_Records for this exercise_.
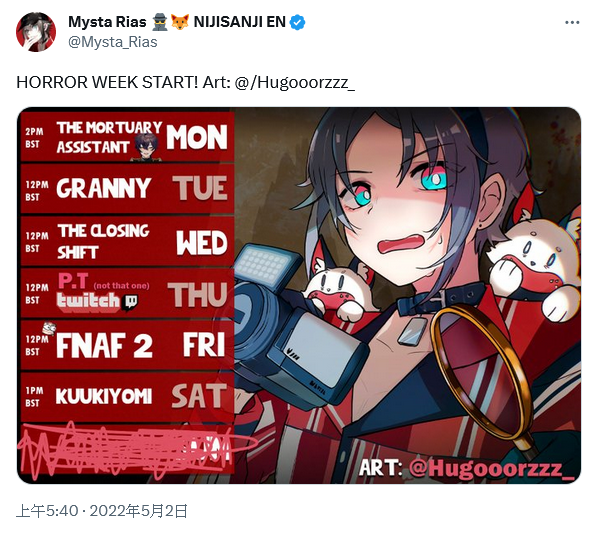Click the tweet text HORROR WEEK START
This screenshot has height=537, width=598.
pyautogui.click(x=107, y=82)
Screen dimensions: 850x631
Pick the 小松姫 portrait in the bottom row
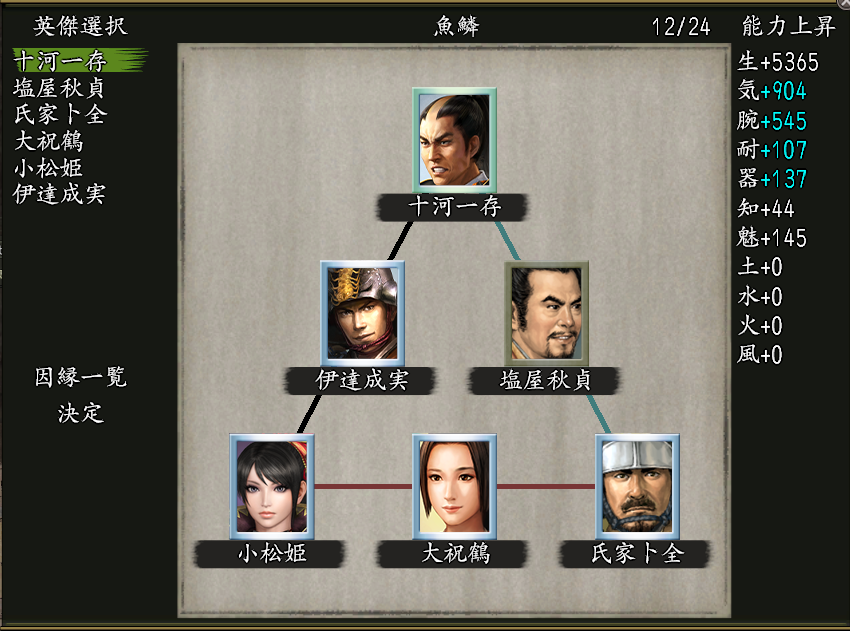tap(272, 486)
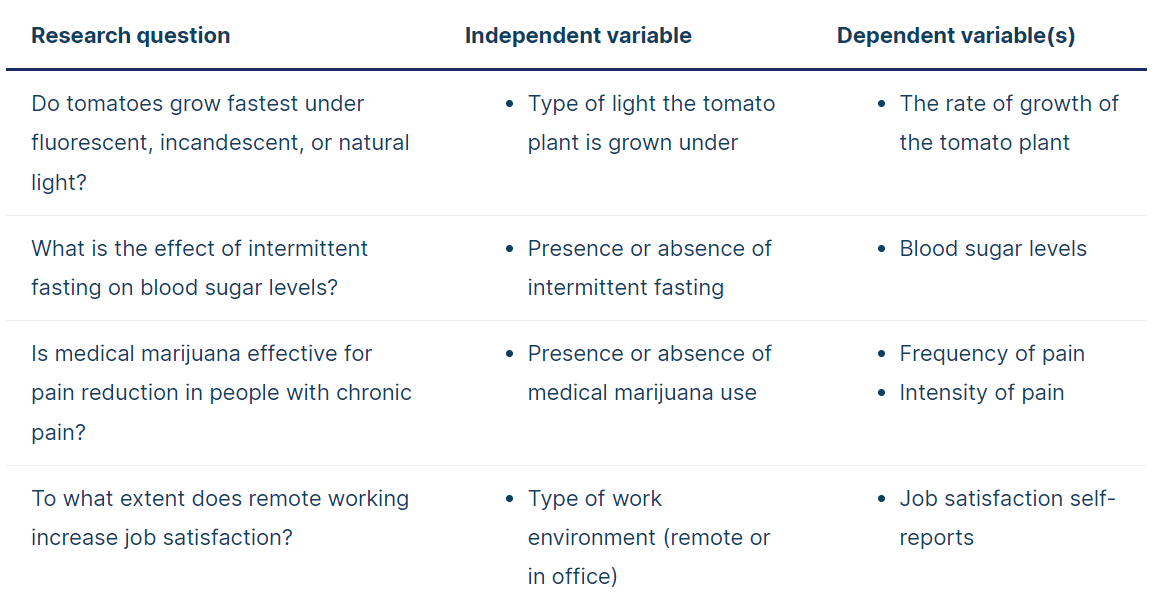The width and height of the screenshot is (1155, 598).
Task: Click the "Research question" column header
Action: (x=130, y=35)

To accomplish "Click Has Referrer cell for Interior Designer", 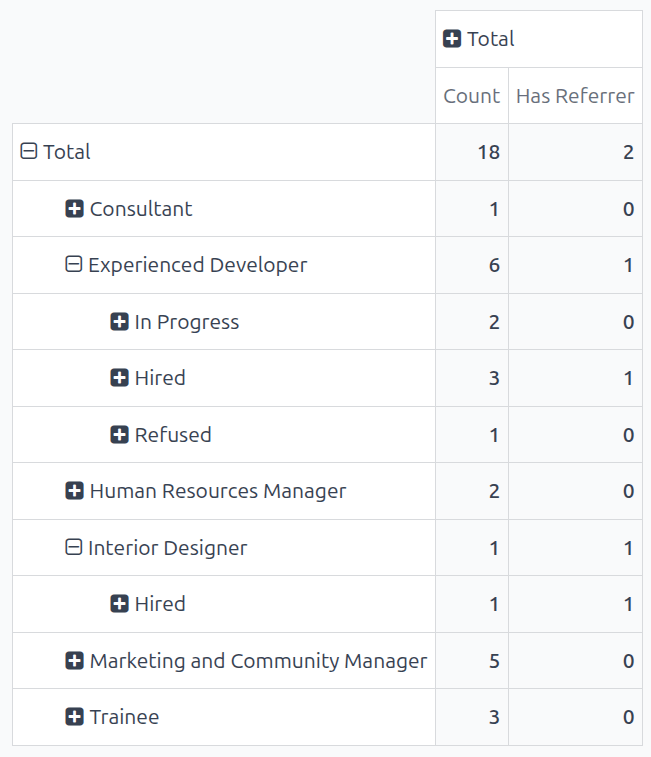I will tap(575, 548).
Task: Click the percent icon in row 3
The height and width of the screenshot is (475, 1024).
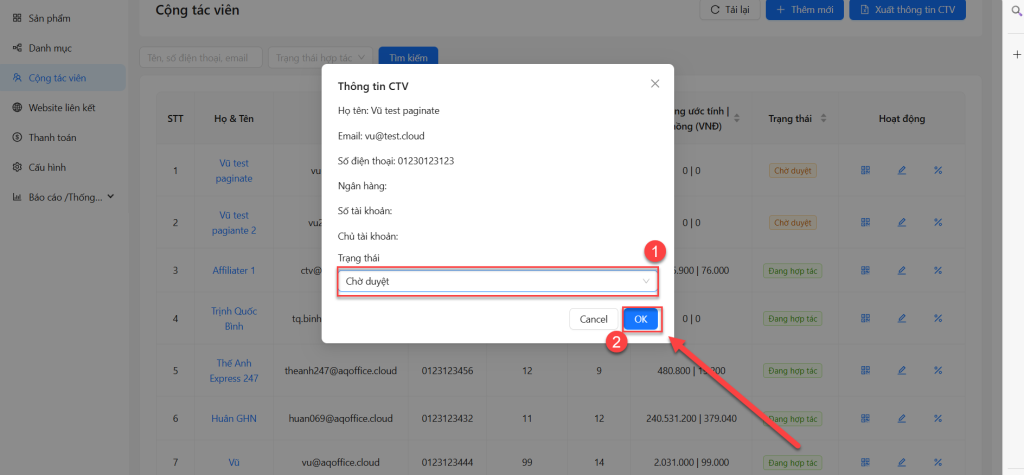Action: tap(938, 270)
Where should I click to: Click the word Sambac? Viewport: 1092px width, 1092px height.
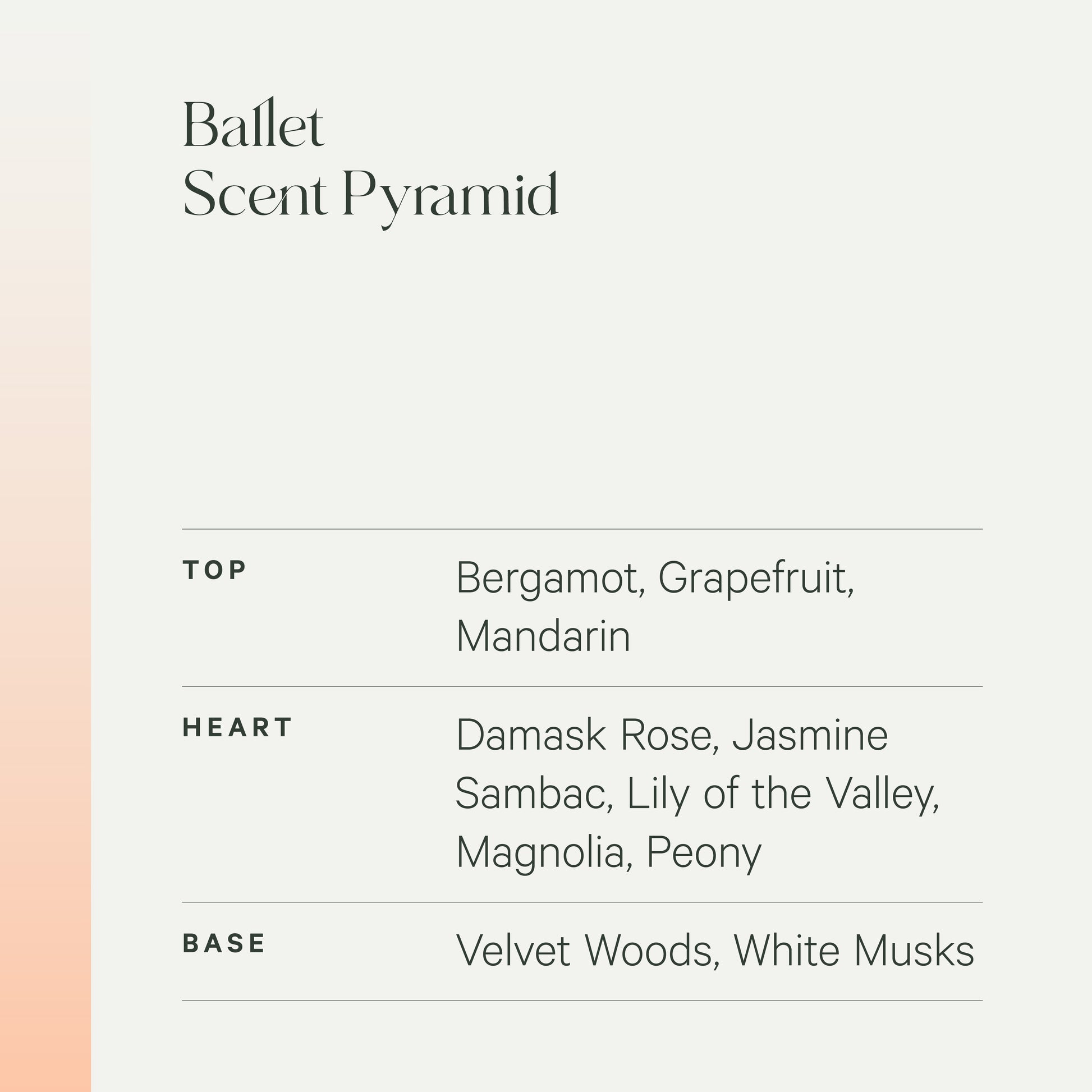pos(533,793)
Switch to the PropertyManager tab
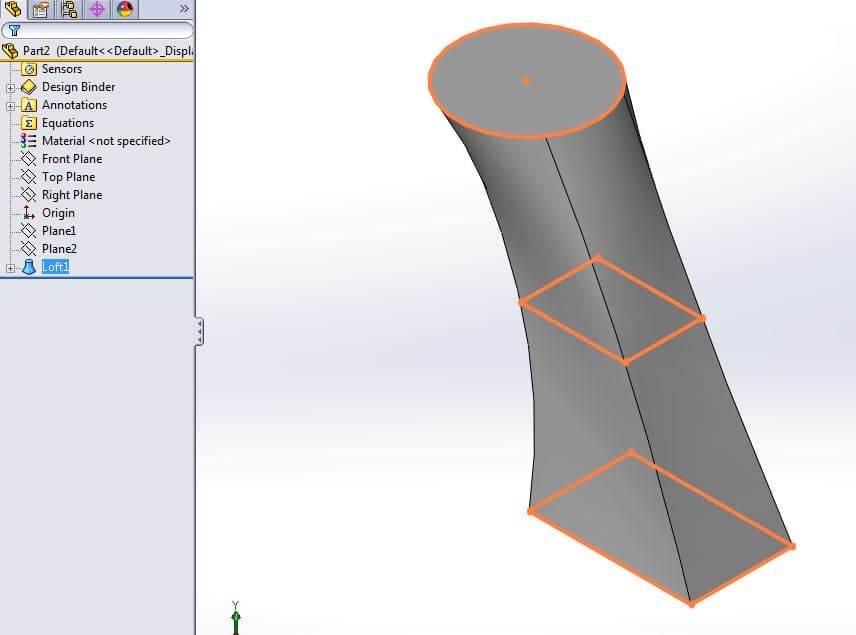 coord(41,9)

_Activity_. Without the pictures, repeat exactly the lines running from the line containing "Where should I" through the end of the data, both ends included.

_Answer for this exercise_.
Where should I click to: Click the word Sambac? Viewport: 1092px width, 1092px height.
pos(533,793)
Switch to the PropertyManager tab
 coord(41,9)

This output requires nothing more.